▸ **Work to complete**: Turn the entries from the line containing "Viewport: 1603px width, 1127px height." through the line containing "will click(1553, 214)." into a JSON list of strings, one string per line, leaving out blank lines.

▸ **Records for the exercise**:
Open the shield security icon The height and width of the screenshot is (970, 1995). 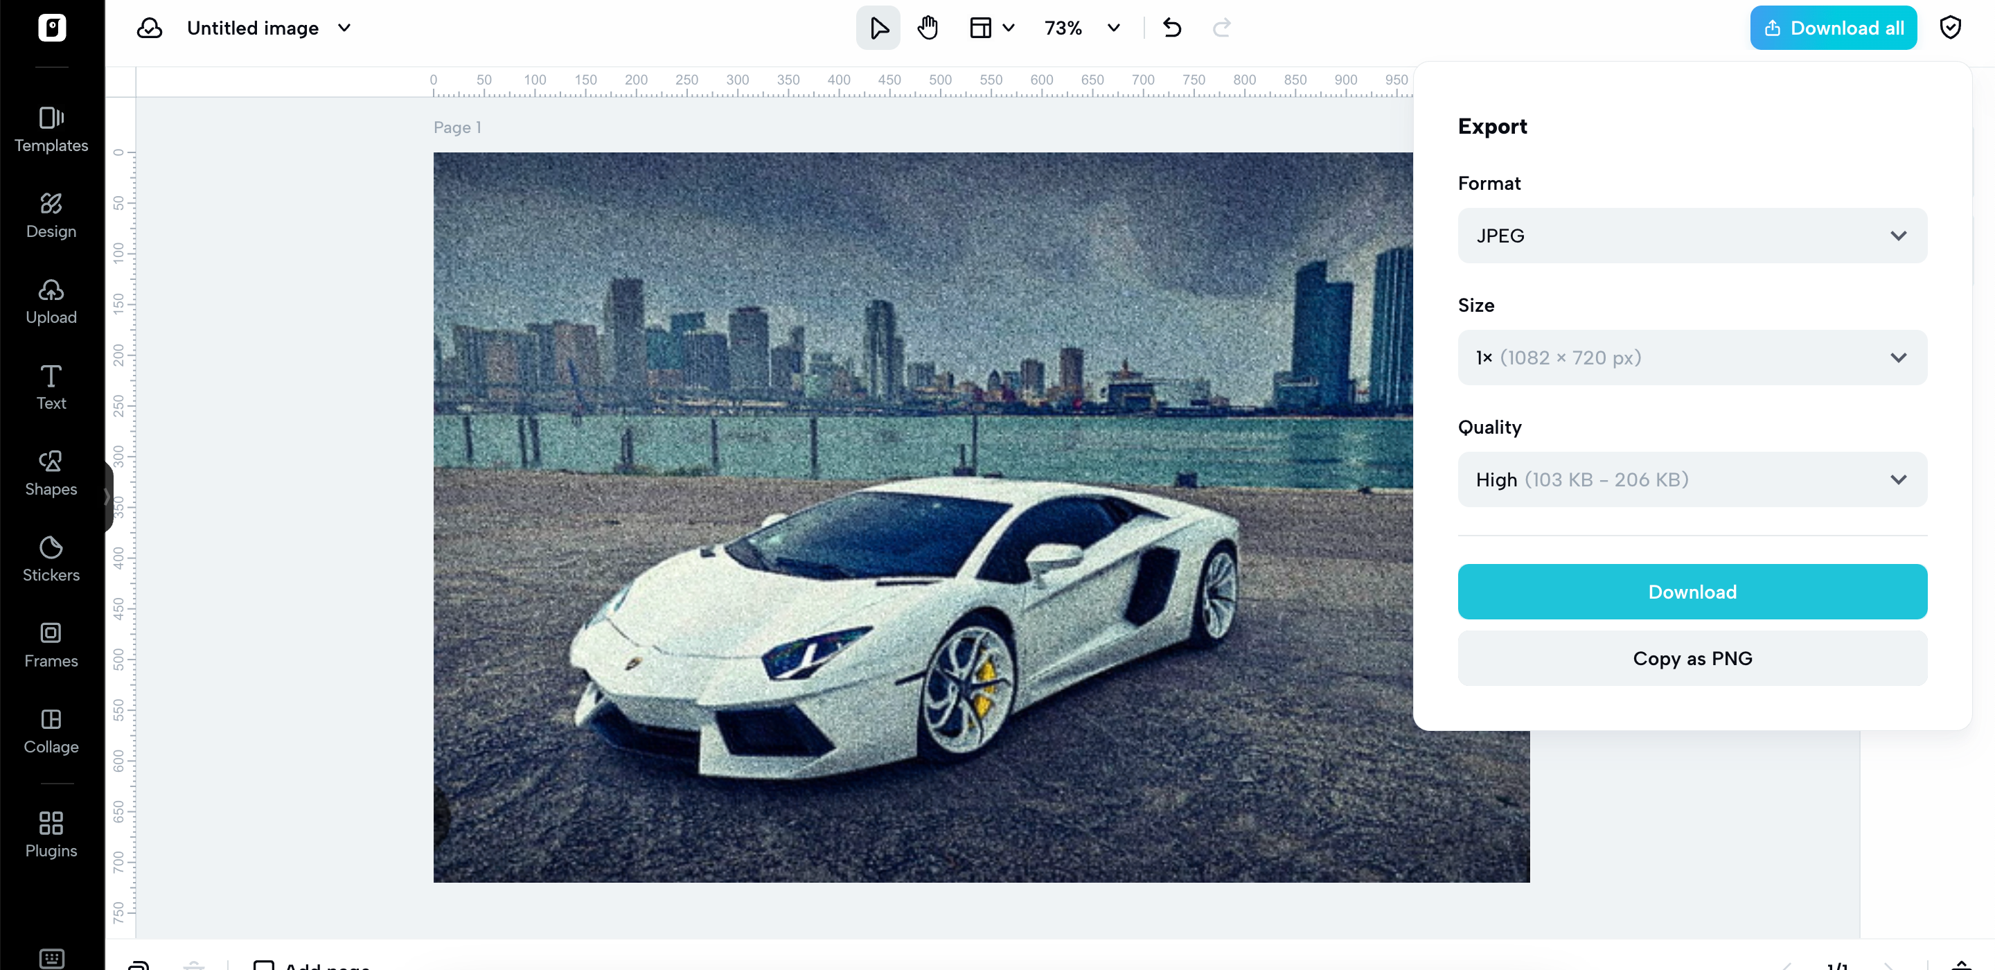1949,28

* * *

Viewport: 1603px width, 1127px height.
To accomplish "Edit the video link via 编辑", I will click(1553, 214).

...

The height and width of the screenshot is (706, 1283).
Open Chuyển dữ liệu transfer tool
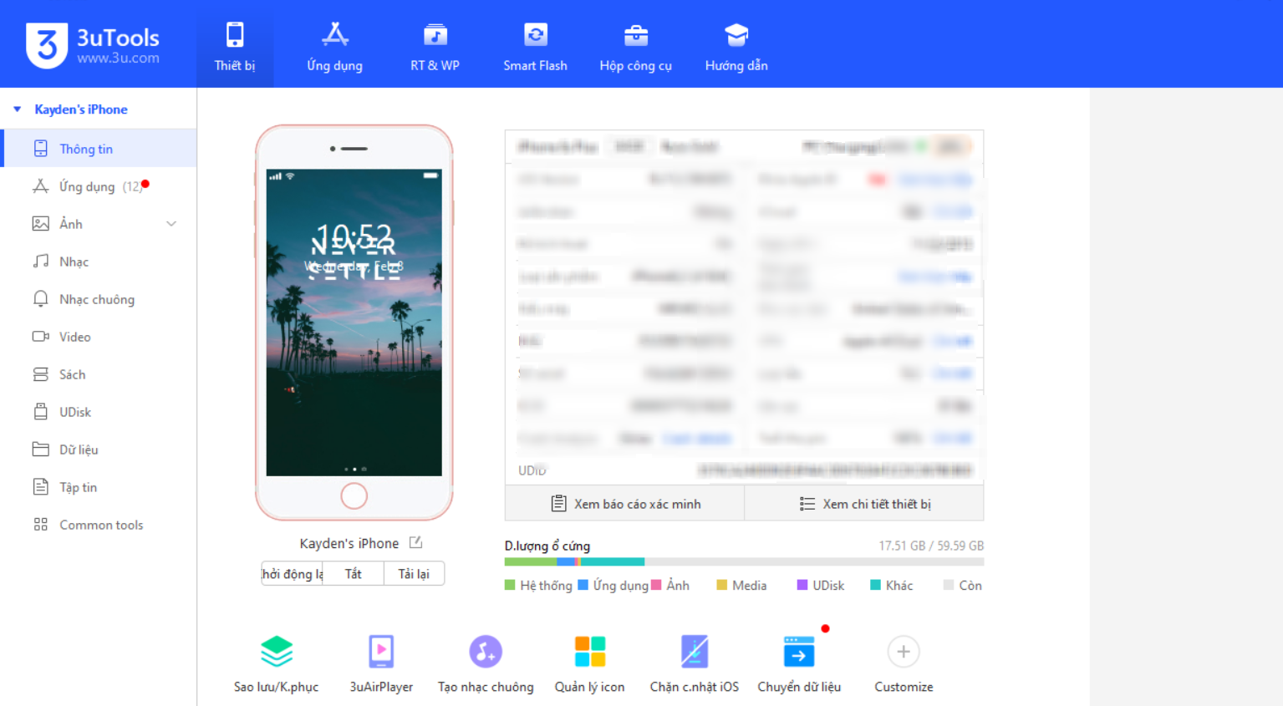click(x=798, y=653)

▸ **Exercise result**:
[
  "Viewport: 1603px width, 1127px height.",
  "To accomplish \"Edit the video link via 编辑\", I will click(1553, 214)."
]